• [Exercise description]:
Pictures appear among the records below and must be omitted. Repeat exactly the lines from the line with "Where should I" to the line with "Select cell I2 showing 297,50 €", both included.

• [Supplied data]:
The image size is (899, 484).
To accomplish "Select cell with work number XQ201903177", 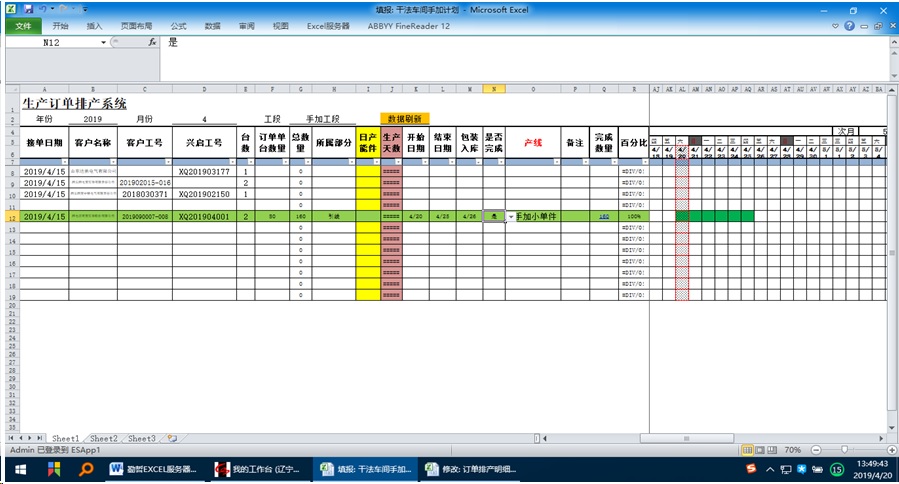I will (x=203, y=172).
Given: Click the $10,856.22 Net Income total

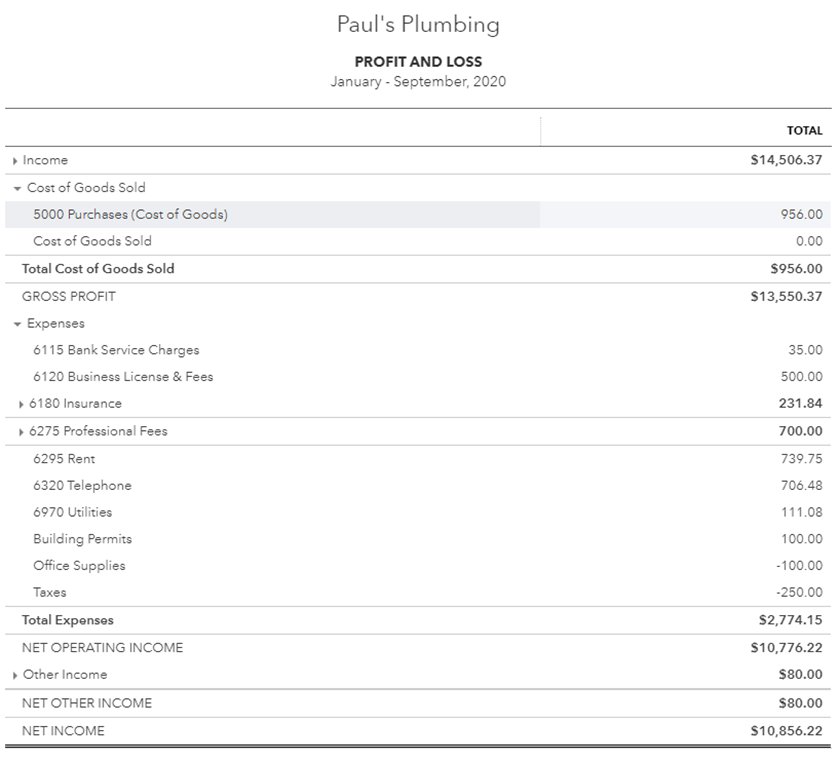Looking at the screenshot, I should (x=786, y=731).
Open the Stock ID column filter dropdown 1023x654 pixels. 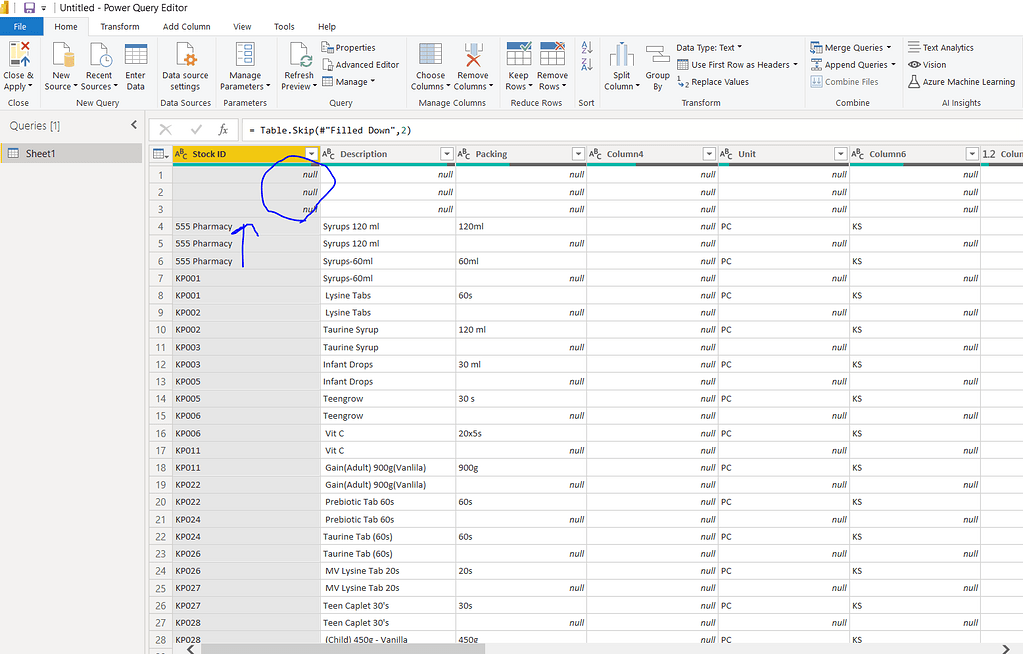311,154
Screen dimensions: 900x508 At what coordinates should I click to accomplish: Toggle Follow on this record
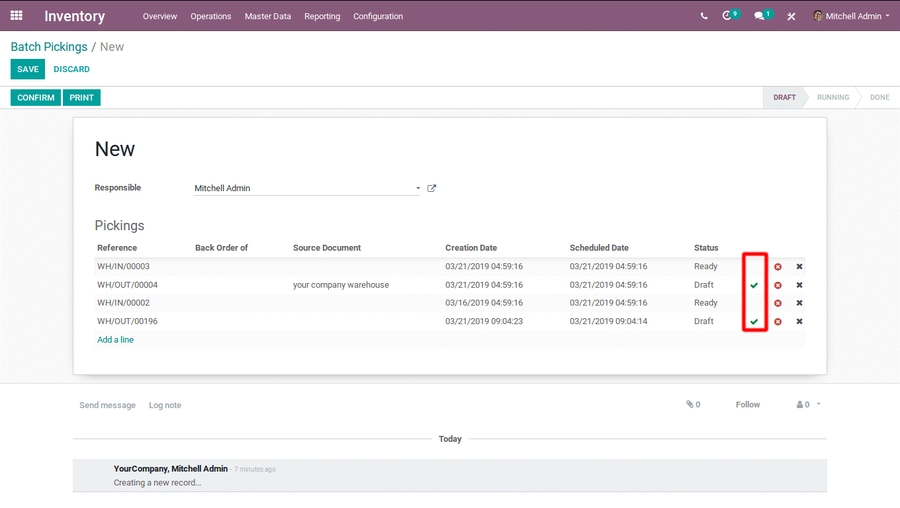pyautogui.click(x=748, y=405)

---

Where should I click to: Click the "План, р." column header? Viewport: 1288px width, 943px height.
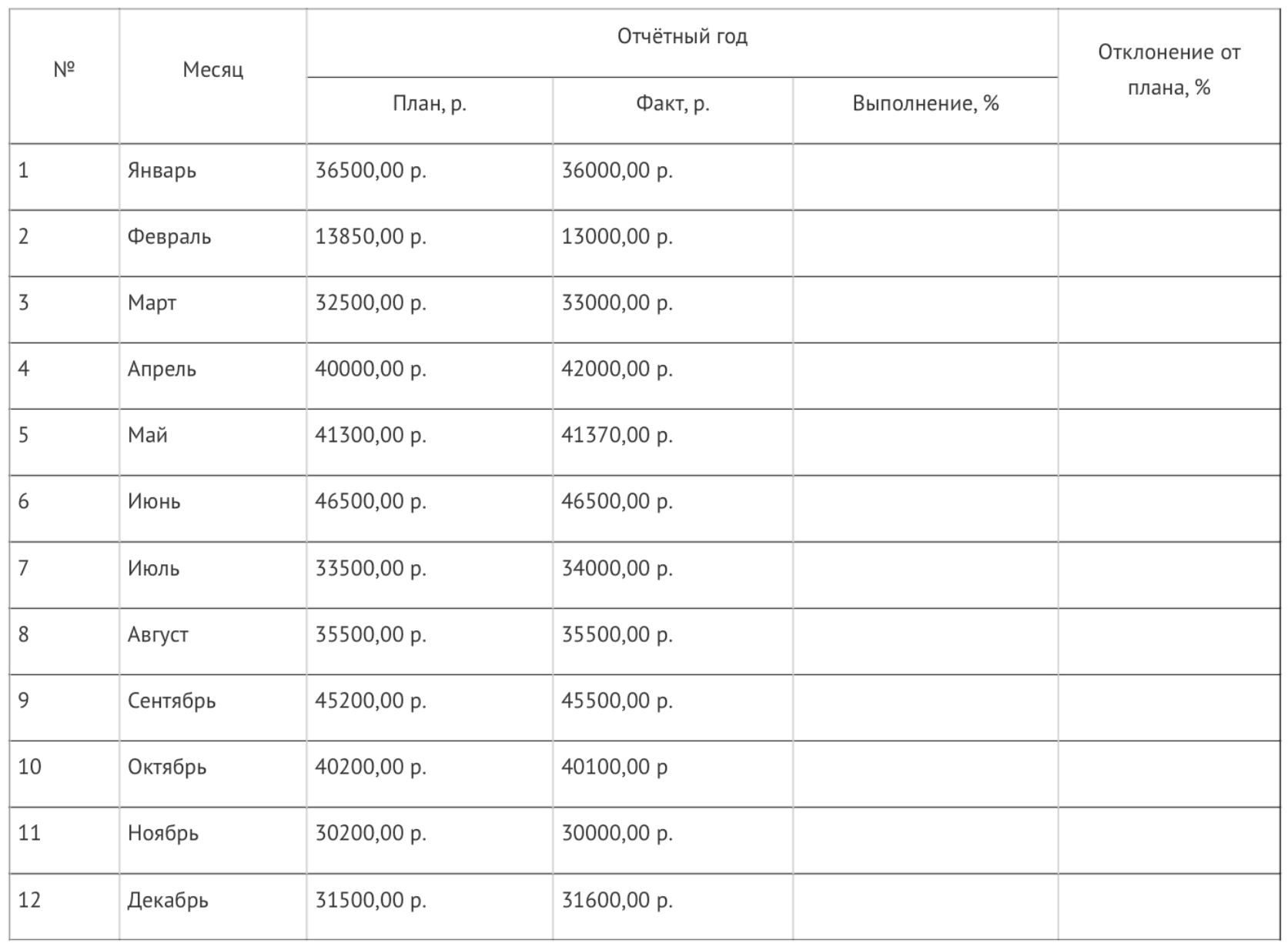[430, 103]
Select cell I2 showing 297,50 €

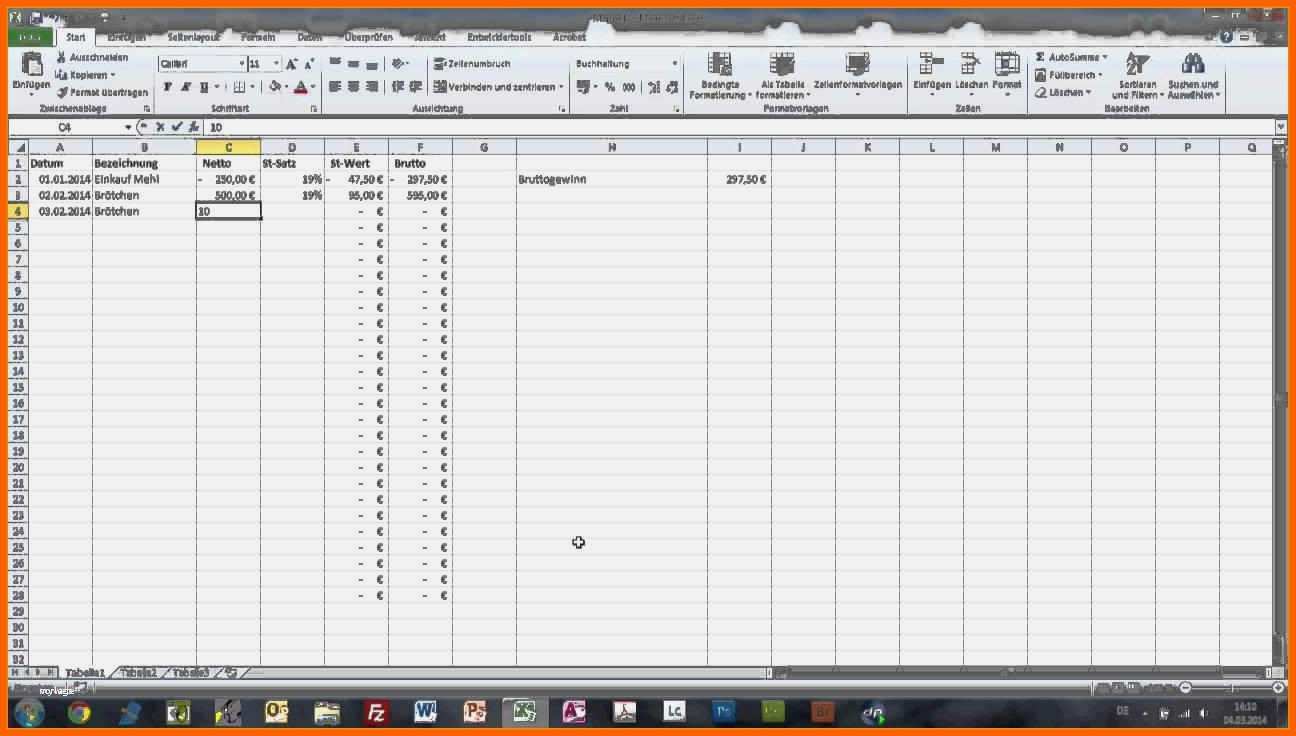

==

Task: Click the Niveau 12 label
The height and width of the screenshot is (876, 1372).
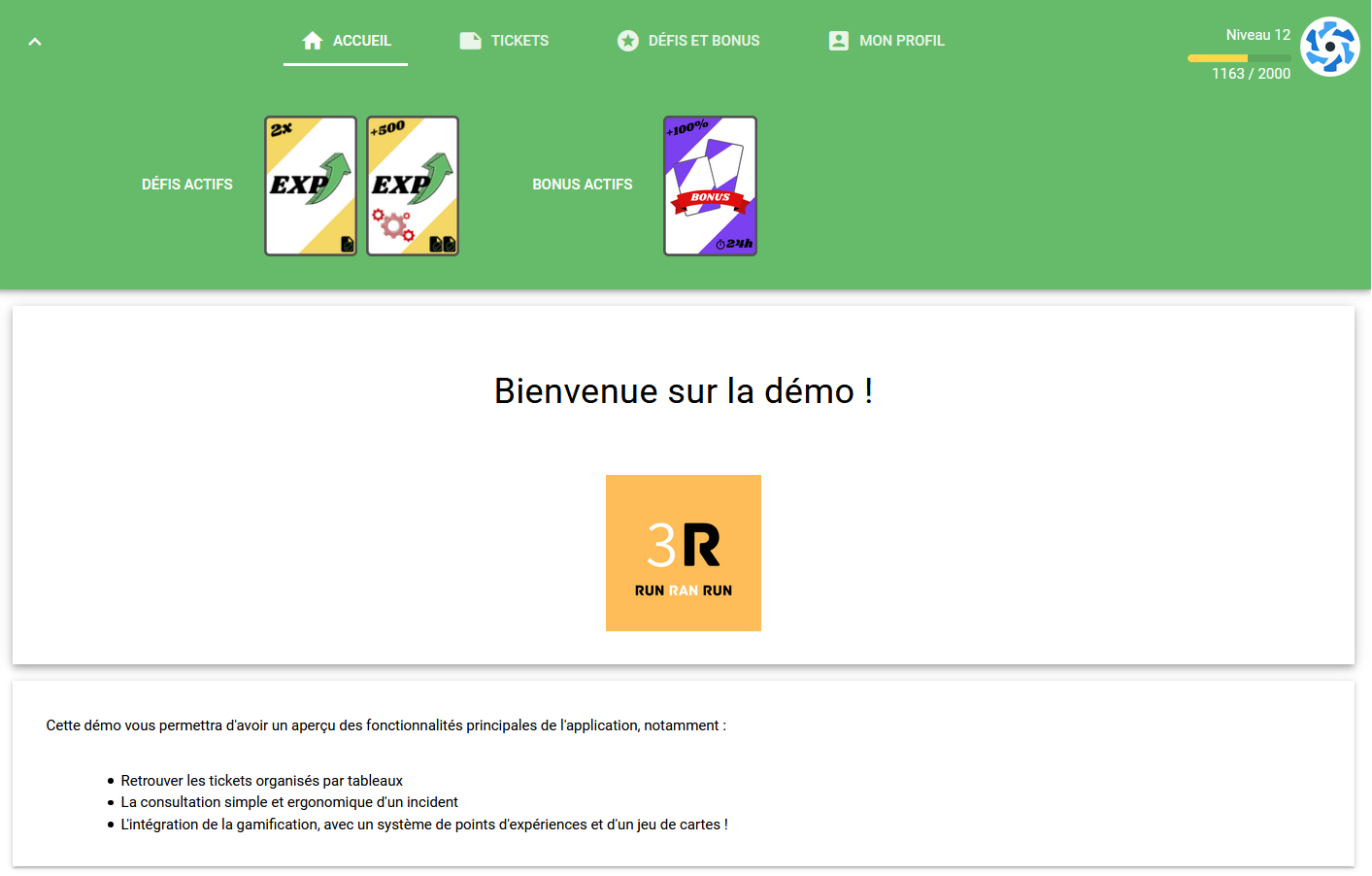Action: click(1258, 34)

• [Response to this task]:
Where should I click to: Click the "План, р." column header? Viewport: 1288px width, 943px height.
[430, 103]
Select cell I2 showing 297,50 €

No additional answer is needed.